Sue Ramsey enters her 18th season as the head coach of the Ashland Eagles. In 2012, she led her team to an undefeated run through the GLIAC on its way to a GLIAC Tournament Championship, NCAA Regional Championship and a trip to the Elite Eight. The Eagles’ overtime loss in the Division II National Championship Game brought their record-breaking, 33-2 season to an end. The WBCA Division II National Coach of the Year and Carol Eckman Award winner, Sue is known for her enthusiasm, hugs and love for her student-athletes.
1. This year marks the 40th anniversary of Title IX. Many young athletes and coaches aren’t too familiar with the impact Title IX has had on women’s athletics. As one who has lived it, what do you want them to know?
Title IX was and still is the catalyst for the opportunities and acceptance of girl’s/women playing sports. This “law” heightened people’s awareness that exclusion from opportunities based on gender was wrong. Once those barriers were broken, girl’s /women gained the right to pursue not only sports, but also other fields like medical or law school where they had been previously banned.

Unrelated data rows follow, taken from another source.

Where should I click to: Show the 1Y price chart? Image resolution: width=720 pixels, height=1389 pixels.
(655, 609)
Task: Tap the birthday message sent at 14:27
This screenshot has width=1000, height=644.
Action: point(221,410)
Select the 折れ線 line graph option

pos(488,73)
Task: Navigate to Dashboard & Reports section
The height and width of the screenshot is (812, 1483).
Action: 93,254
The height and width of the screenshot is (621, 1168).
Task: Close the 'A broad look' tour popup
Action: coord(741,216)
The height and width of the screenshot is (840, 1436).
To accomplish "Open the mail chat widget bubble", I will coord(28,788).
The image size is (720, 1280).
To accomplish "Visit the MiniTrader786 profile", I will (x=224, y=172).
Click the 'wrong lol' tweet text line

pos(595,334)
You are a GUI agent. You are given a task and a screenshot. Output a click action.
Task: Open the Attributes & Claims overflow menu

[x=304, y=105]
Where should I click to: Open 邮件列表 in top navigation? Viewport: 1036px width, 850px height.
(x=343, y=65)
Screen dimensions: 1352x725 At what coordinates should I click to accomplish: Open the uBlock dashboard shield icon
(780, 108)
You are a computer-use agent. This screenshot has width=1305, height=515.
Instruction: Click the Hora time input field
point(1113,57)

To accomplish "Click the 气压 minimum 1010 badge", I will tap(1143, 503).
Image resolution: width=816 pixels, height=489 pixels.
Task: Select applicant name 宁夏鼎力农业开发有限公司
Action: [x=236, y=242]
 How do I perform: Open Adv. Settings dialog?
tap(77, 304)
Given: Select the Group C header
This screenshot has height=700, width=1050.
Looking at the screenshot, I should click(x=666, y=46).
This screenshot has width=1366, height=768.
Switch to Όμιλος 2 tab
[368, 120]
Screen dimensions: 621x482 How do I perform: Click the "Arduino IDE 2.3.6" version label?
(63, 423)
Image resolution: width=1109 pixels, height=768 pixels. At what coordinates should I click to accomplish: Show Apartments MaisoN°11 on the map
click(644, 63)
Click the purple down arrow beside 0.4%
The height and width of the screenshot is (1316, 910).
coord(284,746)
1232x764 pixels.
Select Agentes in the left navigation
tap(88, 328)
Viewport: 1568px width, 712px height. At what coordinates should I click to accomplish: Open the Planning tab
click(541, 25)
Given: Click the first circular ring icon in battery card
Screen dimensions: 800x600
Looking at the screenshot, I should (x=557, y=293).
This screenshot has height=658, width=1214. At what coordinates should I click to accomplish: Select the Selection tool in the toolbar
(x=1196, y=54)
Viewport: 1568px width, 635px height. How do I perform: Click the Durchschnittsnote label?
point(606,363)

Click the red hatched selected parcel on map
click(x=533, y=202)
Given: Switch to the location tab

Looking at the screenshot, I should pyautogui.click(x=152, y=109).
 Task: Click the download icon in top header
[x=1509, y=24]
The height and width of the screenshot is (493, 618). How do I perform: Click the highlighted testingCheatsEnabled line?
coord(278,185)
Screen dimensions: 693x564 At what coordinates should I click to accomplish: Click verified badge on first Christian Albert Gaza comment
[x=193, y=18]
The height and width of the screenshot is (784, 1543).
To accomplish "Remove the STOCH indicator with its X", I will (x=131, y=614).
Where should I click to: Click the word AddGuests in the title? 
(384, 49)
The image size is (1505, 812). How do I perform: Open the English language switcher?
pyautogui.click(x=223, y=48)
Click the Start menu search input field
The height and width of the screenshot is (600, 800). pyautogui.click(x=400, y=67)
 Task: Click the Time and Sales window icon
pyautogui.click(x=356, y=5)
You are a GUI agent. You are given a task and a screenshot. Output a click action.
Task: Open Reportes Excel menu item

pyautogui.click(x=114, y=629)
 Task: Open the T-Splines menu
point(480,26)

Now people say “Do the right thing because it is the right thing to do.” That is great! But it took many brave people willing to fight for Title IX—sacrificing jobs and careers to change the culture. Today’s female athletes are the benefactors of the people who made those sacrifices. I hope and pray they do not take it for granted and think this is the way it has always been!
2. Your team broke many records last season, making it all the way to the NCAA Division II National Championship game. Now that you’ve had time to reflect on that experience, what did you learn that will impact your coaching this year?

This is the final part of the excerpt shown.